Electorate accommodation could backfire on both parties

October 18, 2017

Is an electorate accommodation on offer in an effort to woo Winston Peters?

Many commentators think this will be his last term. That has been said    before and while each time it’s said he’s a bit older, there’s no certainty he’ll be any keener on retirement in 2020 than he has been before.

Whether or not he stands again, the party is at risk of slipping below the 5% threshold and out of parliament unless it wins a seat.

But even if Peters wants to contest another election, it’s unlikely he’d risk standing and not winning an electorate. He’s won three but also lost them, he won’t want to lose another.

His repeated criticism of National for allowing electorate accommodations for Act and United Future, would open him to criticism should he ask for one to give him a better chance. But doing what he’s criticised others for doing isn’t usually a problem for him.

However, the people of Northland tired of him in less than a term and voted for Matt King instead. He will spend the next three years doing the hard work a good electorate MP does and winning the loyalty of voters by doing so.

They are unlikely to show enthusiasm for ignoring that and voting Peters back in, even if they’re given a very strong message from National to do so.

Other electorates that have been suggested where National might stand aside are Whangarei and Wairarapa.

Accommodations worked in Ohariu and Epsom. But Peter Dunne already held Ohariu when National’s then leader Jim Bolger gave the wink and nod to voters to give his party the party vote but vote for Dunne as the electorate MP.

Act’s Rodney Hide didn’t need an accommodation to win Epsom the first time. He won the seat from Richard Worth without any help from National.

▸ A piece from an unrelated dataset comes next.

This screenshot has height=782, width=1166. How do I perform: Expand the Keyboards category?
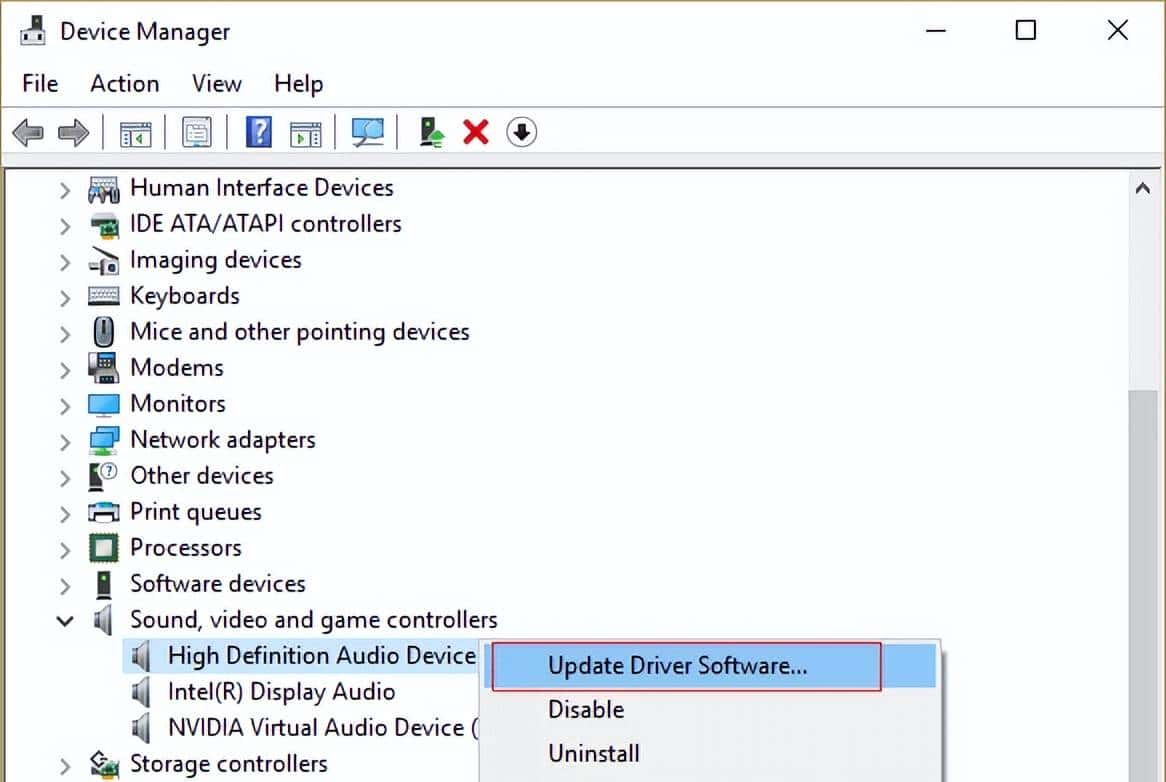pos(65,297)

In successive elections, National’s candidate campaigned only for the party vote making it easier for Hide and then David Seymour to win the electorate vote.

But that is very different from asking voters to drop support for a sitting MP to allow a New Zealand First candidate to win the electorate.

There will be no enthusiasm for that from National members and absolutely no guarantee that enough voters would be prepared to turn their backs on their MP in favour of the NZ First candidate.

It would be a very risky move which could backfire on both parties.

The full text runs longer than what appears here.